Good call on dyeing the cotton balls! This could be done with a regular fabric dye, but then you would need to follow it up with a mordant, such as rust water (iron oxide dissolved in water will 'set' the dye, but it will also darken the cotton material. Using iron water as a dye and a mordant will color the cotton a steely gray color, which will not wash out for a l-o-n-g time afterwards.
Wife is into fiber arts (knitting weaving, dyeing yarn), so we took a class, together, or dyeing wool and other fiber materials. Fascinating class, learned a great deal, more than I ever knew before,about it.
Nice thing about using acrylic paints, is that they do NOT require a mordant to set their color in the material. Really nice idea.
This makes me wonder if I could use black and/or gray craft paint baths to color pillow stuffing material for battlefield smoke markers?

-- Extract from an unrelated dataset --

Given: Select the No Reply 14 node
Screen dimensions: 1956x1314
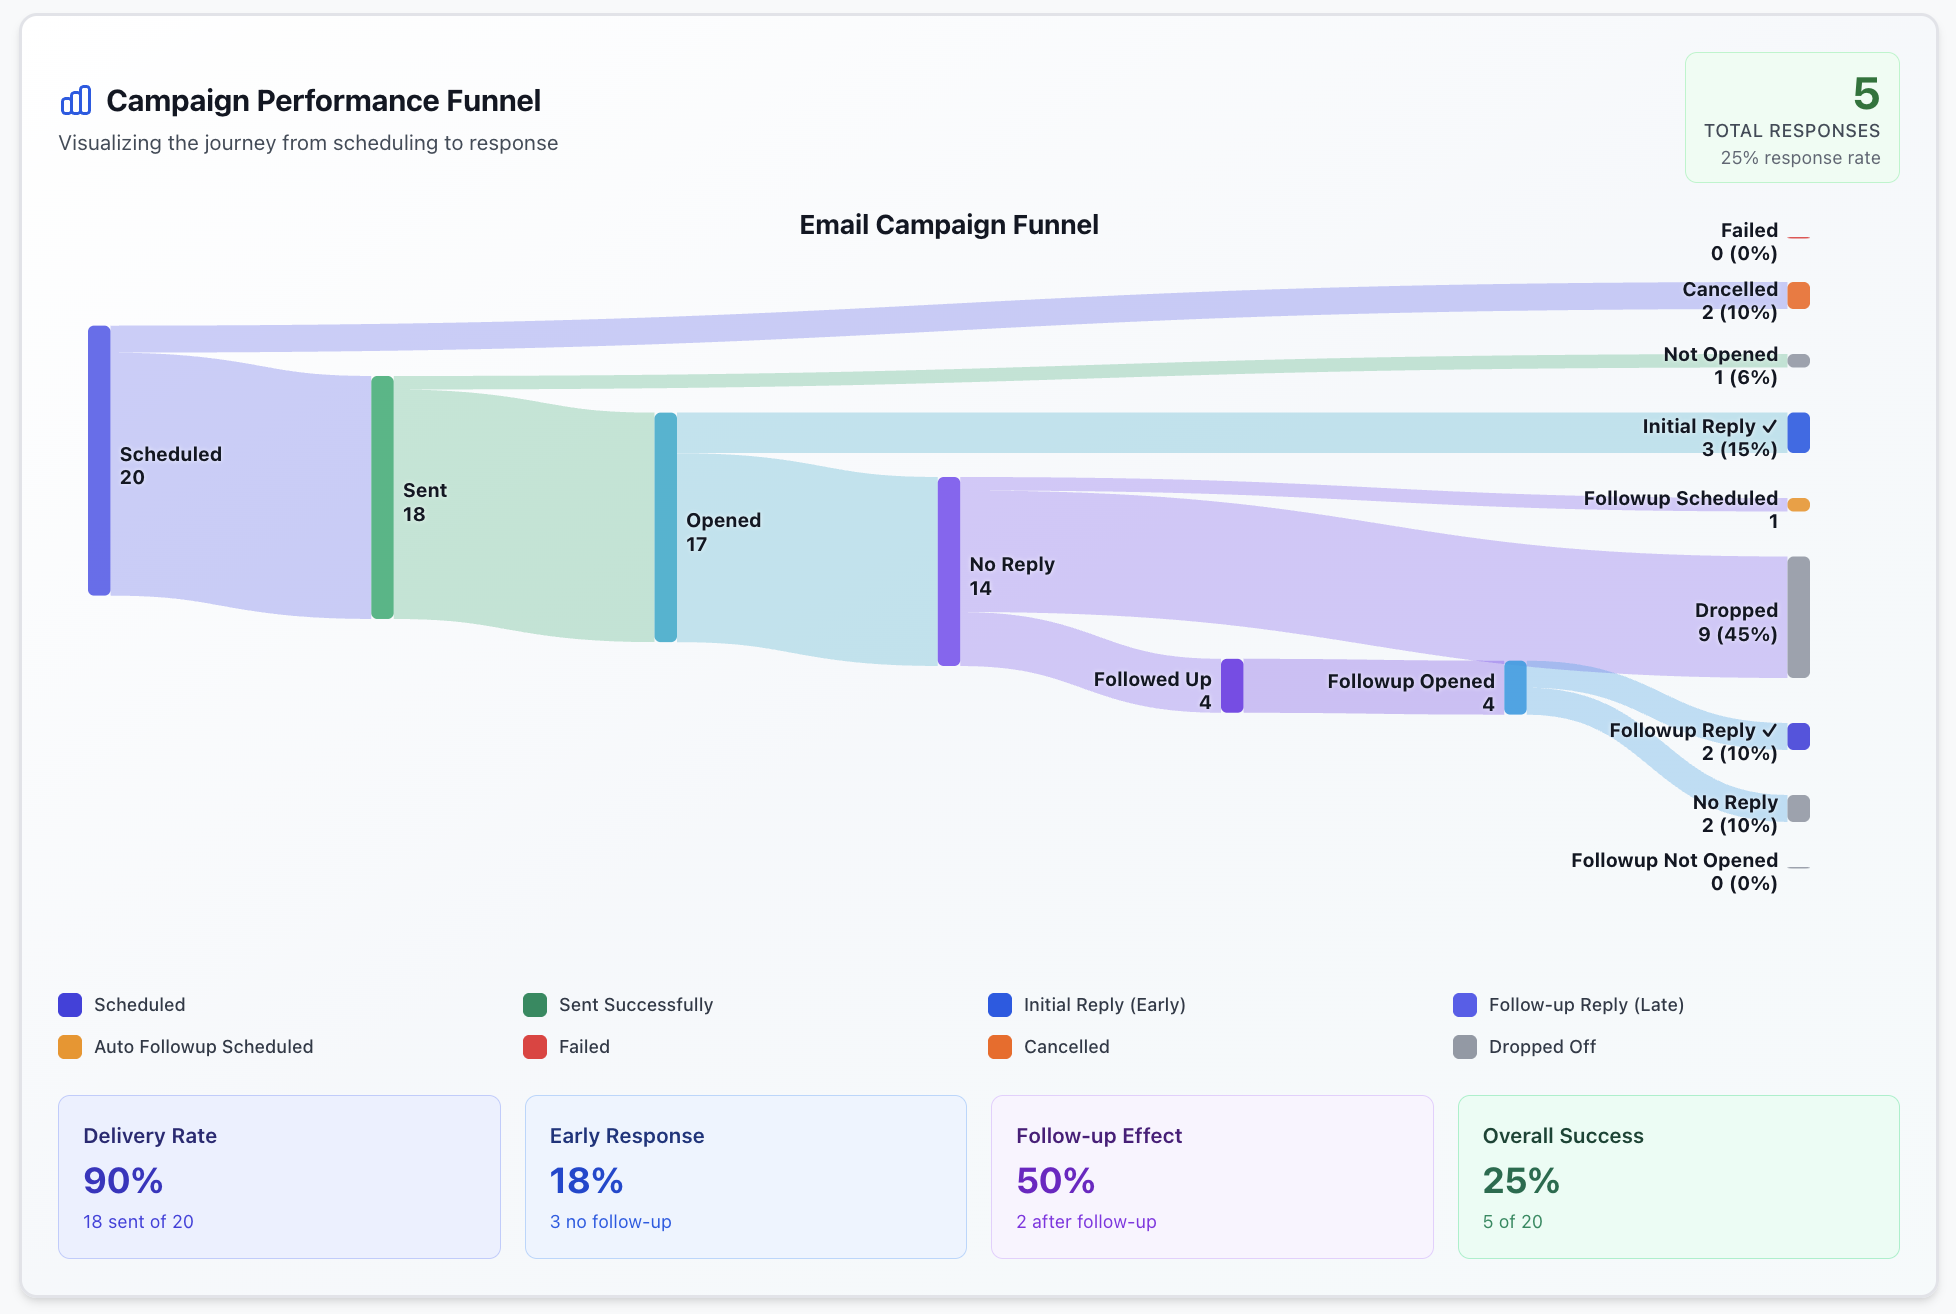Looking at the screenshot, I should pos(947,570).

The fibers in the pillow stuffing are man-made fibers, so they likely will require a brute-force synthetic dye, or acrylic paint, to set a color in them.
I could start with a full gray soaking color, to remove all, or most, of the white in the stuffing material, then dunk/dye small portions, in black, to vary the color saturation throughout the fiber ball of "smoke." I may also experiment with using yellow and/or red paint baths to create "hot spots" within the smoke balls, maybe doing a little tie-dyeing on different parts?…
I used to spray pillow stuffing fibers with black spray paint, which created mottled grays in it. It worked very well, but dyeing it in acrylic paint might work better. Need to experiment with some pillow fill/stuffing fibers… Thanks, Bill! Cheers!